Recursive Structure as a Distinct Dimension of Network Dynamics: A Cycle-Based Metric Reveals Limitations of Integration and Correlation-Based Inference
Abstract
Quantifying the relationship between network structure and emergent dynamics remains a central challenge in neuroscience and complex systems theory. Existing approaches predominantly emphasize global integration, as formalized in frameworks such as Integrated Information Theory (IIT), or rely on statistical measures derived from observed activity, such as correlation-based connectivity. However, these approaches do not explicitly capture recursive structure, defined as the presence of closed causal pathways enabling feedback. In this study, we introduce a cycle-based metric, Recursive Integration Depth (RIDv4), designed to quantify recursive structure in networked dynamical systems.

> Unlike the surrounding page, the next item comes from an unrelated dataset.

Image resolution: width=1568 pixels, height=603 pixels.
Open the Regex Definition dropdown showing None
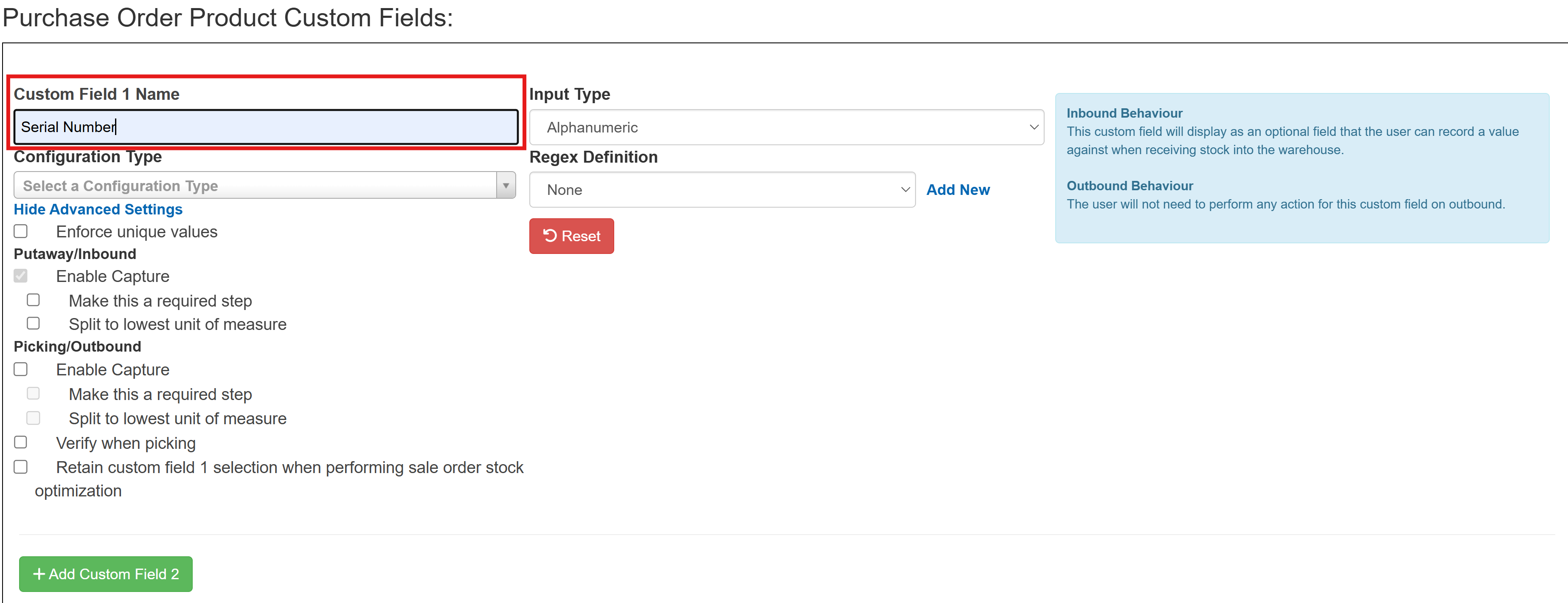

Using simulated networks across multiple connectivity regimes, we demonstrate that RIDv4 distinguishes structured feedback networks from both weakly connected and randomly dense networks, even when integration is high. Comparisons with baseline cycle-counting and entropy-based metrics show that these approaches fail to reliably capture recursive organization. Furthermore, when applying RIDv4 to connectivity matrices inferred from time-series data, we observe a reversal effect: systems with true underlying feedback structure exhibit lower measured recursion than random systems. This indicates that correlation-based inference does not fully preserve recursive structure and may obscure underlying feedback dynamics. These findings suggest that recursive structure constitutes a meaningful structural property not captured by standard integration or statistical approaches, and that its detection depends critically on how network representations are constructed.